Extracted text:
===

2. RELATED WORK AND MOTIVATION

In this section, we will give a brief introduction to the existing AAD work and analyze their limitations from two aspects: (1) sample selection and (2) feedback incorporation.

2.1. SAMPLE SELECTION

Most AAD approaches (Siddiqui et al., 2018; Das et al., 2017; Zha et al., 2020; Li et al., 2019; Das et al., 2016) adopt the top-selection strategy. The anomalous samples, that are not ranked on the top initially by the base detector, would have little chance to be selected for feedback, and therefore can hardly be recalled subsequently. We show a real example using KDD-99 SAfoot_0 , which is a famous intrusion detection dataset. The dataset contains one normal class (96.7%) and 11 anomalous classes (3.3%) of various intrusion types. We applied the Isolation Forest (Liu et al., 2012) detector (a widely accepted one) to this dataset and found that the recall was around 0.28. We show the anomaly score distribution for the normal samples and three major intrusion types, respectively, in Fig. 2 . Only the samples of two intrusion types, i.e., "neptune" and "satan", are assigned high anomaly scores (0.60 ∼ 0.70). However, the samples of another major intrusion type "smurf" (accounts for 71.27% of all anomalous samples) are assigned relatively low anomaly scores (0.50 ∼ 0.55), which is even below the anomaly scores of many normal samples (4168 normal samples vs. 15 "smurf" anomalies were assigned anomaly scores over 0.55). Under this circumstance, selecting the top samples only for feedback can hardly improve the recall for the "smurf" type. In LMADA, we consider both anomaly scores as well as the diversity of samples during the sample selection. In this way, samples not initially ranked on the top, like the "smurf" anomalies in our example, can have an opportunity to present to analysts.

2.2. FEEDBACK INCORPORATION

How to incorporate feedback information is another focus of AAD. Das et al.(Das et al., 2017) added a set of adjustable weights to the random projections generated by LODA detector (Pevnỳ, 2016) , by which the feedback can be incorporated. They also modified Isolation Forest (Liu et al., 2012) by adding weights to the tree paths, re-weighting the isolation score based on the feedback (Das et al., 2016) . Siddiqui et al.(Siddiqui et al., 2018) extended the re-weighting strategy to the Generalized Linear Anomaly Detectors (GLAD) with the help of online convex optimization (Hazan et al., 2016) . iRRCF-Active (Wang et al., 2020 ) also borrowed the above similar idea into iRRCF detector (Guha et al., 2016) . In summary, the above methods require tailoring the weights specific to the certain model structure of different unsupervised detectors and then adjusting the weights with feedback-labeled samples by gradient descent. However, it is impractical for such a diverse range of unsupervised detectors as the modification is sophisticated and case-by-case. In LMADA, we propose a model-agnostic method to incorporate feedback information, regardless of the type of unsupervised detectors. We also note that some AAD approaches have been proposed and attempted to support arbitrary base detectors. Meta-AAD (Zha et al., 2020) first extracts a set of transferable features based on k-neighbors to labeled instances and feeds them into a pre-trained meta-policy model for detection. GAOD (Li et al., 2019) leverages label spreading (Zhou et al., 2003) , a graph-based semi-supervised model, to iteratively spread label information to neighbors. In summary, both AAD methods leverage neighborhoods of labeled instances to exploit feedback information but require persisting the entire dataset for neighboring sample retrieval. Therefore, the final tuned detection model would become increasingly heavier and heavier. In this paper, the feedback incorporation of LMADA is achieved by only a non-linear transformation, which is lightweight enough for real-world application.

===

Supplied information:
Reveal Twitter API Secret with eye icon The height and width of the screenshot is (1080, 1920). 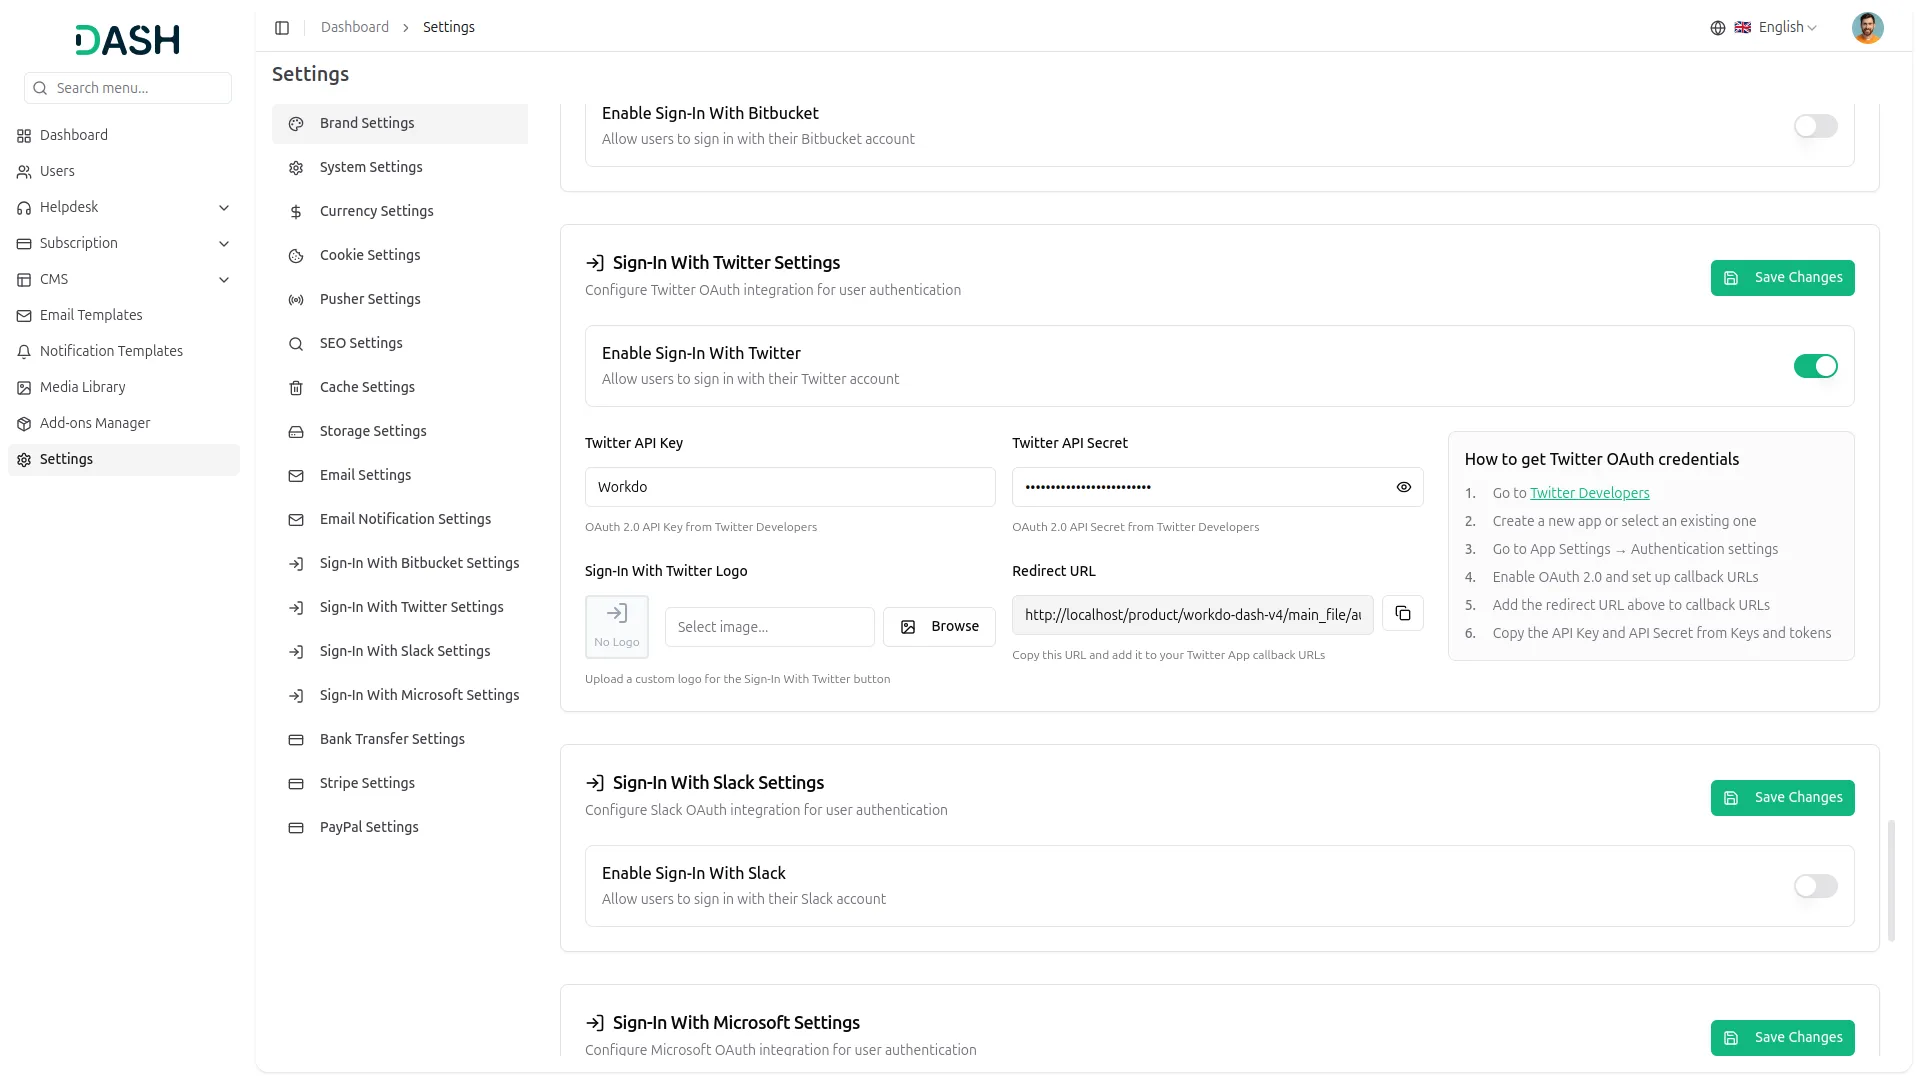(x=1403, y=487)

===

List of tasks:
A. Write out the stretch of the anomaly detection passage from "In this section, we" through "(2) feedback incorporation.", word for word.
B. Answer these questions using the anomaly detection passage:
(i) What recall did the Isolation Forest detector reach on KDD-99 SA?
(ii) What share of all anomalous samples does the "smurf" type account for?
(iii) What technique does GAOD use to spread label information to neighbors?
C. Carry on the anomaly detection passage from the point where it stops.
The material has no connection to the anomaly detection passage.

Answers per task:
A.
In this section, we will give a brief introduction to the existing AAD work and analyze their limitations from two aspects: (1) sample selection and (2) feedback incorporation.

B.
(i) Around 0.28.
(ii) 71.27%.
(iii) Label spreading, a graph-based semi-supervised model.

C.
3. APPROACH

In this section, we will elaborate on the details about LMADA. Following the general AAD workflow shown in Fig. 1 , LMADA consists of two components, i.e., sample selector and model tuner. In the sample selector, we consider the diversity in addition to the anomaly scores when recommending valuable samples for labeling. In the model tuner, we proposed a model-agnostic strategy to incorporate feedback information for arbitrary unsupervised detectors. It is achieved in a lightweight manner, only relying on a simple non-linear transformation.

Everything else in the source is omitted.